The assistant superintendent had discussed with the board earlier in the month several options for virtual learning. “As of right now, we will be sticking with Option A. Our numbers indicate that we do not have enough students to have full-time virtual teachers dedicated to just virtual teaching. That will be a little bit different in Harris Middle School and Central High School.”

She said there are some of those registered virtual learning families without internet connection, so her office has been in contact. The former classroom teacher said the virtual learning application is very explicit about students having access to reliable high speed internet connections.

Scoggins said she’s been in meetings with Harris Middle and Shelbyville Central High principals about a “hybrid virtual,” program-one which she explained occurs when a teacher may have a first period class with 25 virtual kids and the second period class with 25 on-site. Those two schools were chosen, she added, because of their large student populations.

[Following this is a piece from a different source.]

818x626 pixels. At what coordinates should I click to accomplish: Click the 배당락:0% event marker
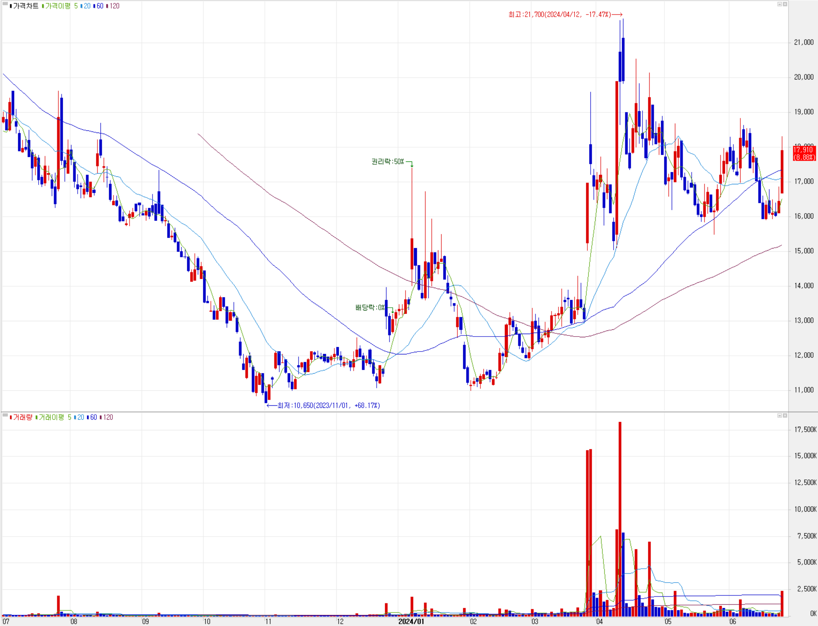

Board member David Brown, who represents the Cascade district, asked Scoggins if she was surprised at the large number of kindergarten kids signed up for virtual learning. She said “yes” and indicated it also has her concerned.

“A 5-year-old virtual student is going to take some work,” she said.

Scoggins, who also supervises the instructional staff, said teachers will be talking specifically with those parents. She said there will need to be specific facilitation pieces to make the virtual learning successful for kindergarten.


Board member Diane Neeley asked Scoggins if elementary classroom teachers adding virtual students to their plate will experience reduced student-teacher ratios. Scoggins said right now, the system is expecting classroom teachers to have only one virtual student.

“Our numbers are low enough right now, that we believe that’s the best option. That could change, if our numbers change in the next week. This [virtual application] closes Monday at midnight. On Tuesday morning, we will dedicate our instructional team to flushing out these numbers . . . begin with principals talking to our teachers who are interested. We have some very technology-savvy teachers, who like that piece. We’re going to talk to our teachers about who wants to do that. That’s where we’re going to go first. We’ll roll out from there.”

Scoggins reminded board members how the school system plans to be flexible with those who signed up to do virtual learning. She reiterated that some parents may not be comfortable with instruction roles, once they get into it a few weeks.

“So we want those kids to come back, if they want to come back. Five-year-olds in virtual is concerning.”

School superintendent Embry discussed in a board study session earlier this month that the Central Office will be flexible the first couple weeks, because online learning is new territory for Bedford County parents. He said what the system will not allow students jumping from one learning cohort to another.


Bedford County school system posted a letter to parents this week which stated: “This is an incredibly difficult time for our community, and we are so proud of all the ways we have come together already. In the spirit of getting started and learning together, our first day of virtual learning activities will start district-wide on Aug. 3.”

The letter went on to explain to parents what they can expect from virtual learning. This would apply to nearly 600 families which according to school officials, registered their students to learn from home for the first 9 weeks.

Process for attending classes in the Virtual Program

1. Students will check schedule provided by the school. • Specific times will be listed for each class.

• Classes will meet during regular school hours.

2. Teacher will call the student using Microsoft Teams at beginning of class to connect with student.

• Student must be available to attend class virtually.

• Student must have camera turned on to prove attendance.

• The student must have all materials prepared for each class.

3. Families will schedule a time to pick up resources and materials from schools with each school. Schools will have all books and materials needed for the virtual student, awaiting pick up by the family.